Disclosure of Invention
In order to solve the problems, the invention provides a production line mobile robot gathering type recovery warehousing simulation method and system, wherein an improved artificial potential energy function mechanism is added into a depth certainty strategy gradient algorithm to realize the clustering effect of a plurality of agents; and increases the stability of the multi-mobile agent maintenance cluster and the rapid convergence of agent training by adding specific local communication information in the critic network.

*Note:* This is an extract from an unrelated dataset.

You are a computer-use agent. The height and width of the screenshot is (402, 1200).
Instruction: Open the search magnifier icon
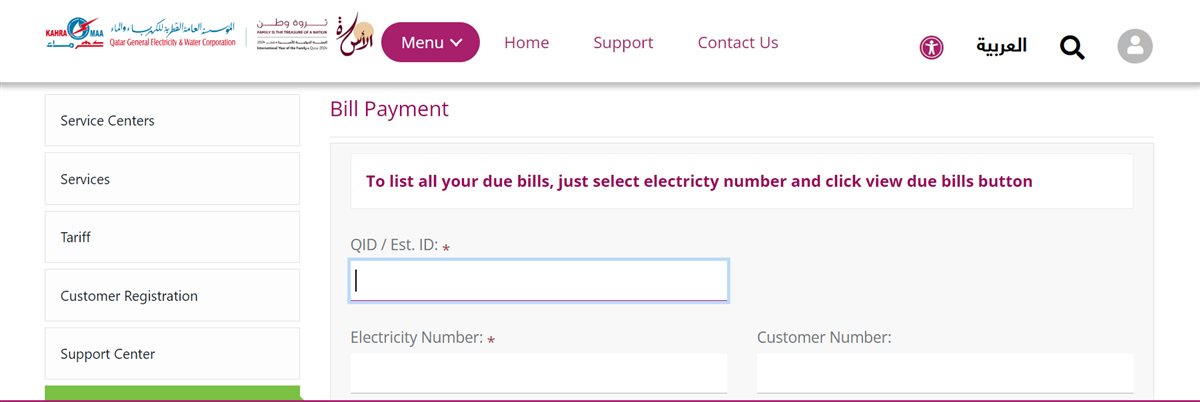point(1072,47)
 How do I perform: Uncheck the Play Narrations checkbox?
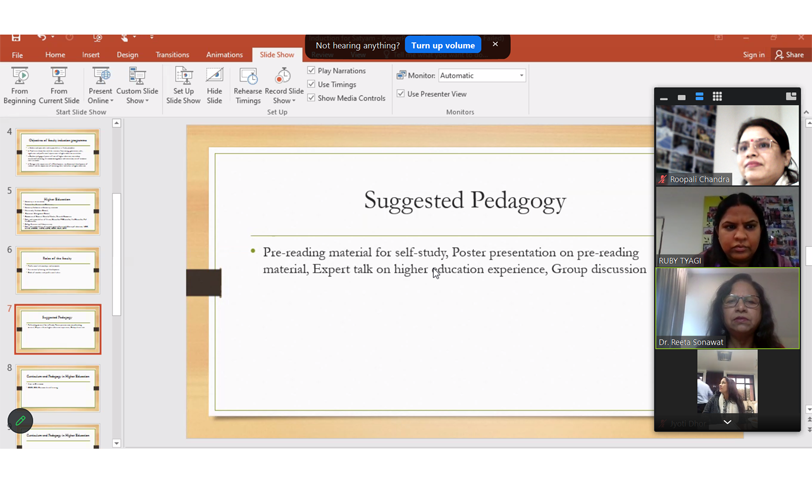tap(312, 71)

According to a first aspect of the embodiments of the present disclosure, there is provided a production line mobile robot gathering type recycling and warehousing simulation method, including:
establishing a recovery warehousing kinematic model for the mobile robot based on scene information and mobile robot parameter information;
each mobile robot selects a storage position in the library as a target, generates an optimal behavior strategy for each mobile robot by utilizing a pre-trained improved depth certainty strategy gradient model, and realizes the recovery of the mobile robots through the control of force and speed;
the improved depth certainty strategy gradient model comprises an actor network and a critic network, the reward among the intelligent agents is calculated through a reward function mechanism based on an improved artificial potential energy function, and meanwhile, the judgment of the intelligent agents on the surrounding environment is increased by introducing state information of other intelligent agents in the local range of the specific intelligent agents; and training the model by using historical experiences randomly explored by the agents stored in the experience pool.
Further, the reward function mechanism based on the improved artificial potential energy function is specifically represented as: for a single agent g, if there are i agents h around itiThen its artificial potential energy reward function is:
Figure BDA0003029018980000021
wherein the content of the first and second substances,
Figure BDA0003029018980000022
for agent g and other agents hiDistance of (A), RgThe sum of the total artificial potential energy function rewards for the individual agents g.
Further, a specific agent local scope is added into an input layer of the criticizing person networkStatus information of other agents within the enclosure, including location information potherAnd velocity information votherAnd the judgment of the intelligent agent on the surrounding environment is increased.
Further, the recycling warehousing kinematic model is specifically as follows:
Figure BDA0003029018980000031
Figure BDA0003029018980000032
wherein the content of the first and second substances,
Figure BDA0003029018980000033
in order for the agent to vary in speed,
Figure BDA0003029018980000034
as a position change amount, FnoiseAnd pnoiseRespectively representing force random noise and position random noise,
Figure BDA0003029018980000035
in order for the agent to be stressed at time t,
Figure BDA0003029018980000036
m is the velocity of the agent at time t and m is the mass of the agent.
According to a second aspect of the embodiments of the present disclosure, there is provided a production line mobile robot gathering type recycling and warehousing simulation system, including:
the motion model construction unit is used for establishing a recovery warehousing kinematics model for the mobile robot based on scene information and mobile robot parameter information;
the path planning unit is used for selecting the storage positions in the library as targets for all the mobile robots, generating an optimal behavior strategy for each mobile robot by utilizing a pre-trained improved depth certainty strategy gradient model, and realizing the recovery of the mobile robots through the control of force and speed;
the improved depth certainty strategy gradient model comprises an actor network and a critic network, the reward among the intelligent agents is calculated through a reward function mechanism based on an improved artificial potential energy function, and meanwhile, the judgment of the intelligent agents on the surrounding environment is increased by introducing state information of other intelligent agents in the local range of the specific intelligent agents; and training the model by using historical experiences randomly explored by the agents stored in the experience pool.
According to a third aspect of the embodiments of the present disclosure, an electronic device is provided, which includes a memory, a processor, and a computer program stored in the memory and running on the memory, where the processor implements the production line mobile robot gathering type recycling-warehousing simulation method when executing the program.
According to a fourth aspect of the embodiments of the present disclosure, there is provided a non-transitory computer-readable storage medium, on which a computer program is stored, which when executed by a processor implements the method for simulating the collective recycling warehouse of the production line mobile robots.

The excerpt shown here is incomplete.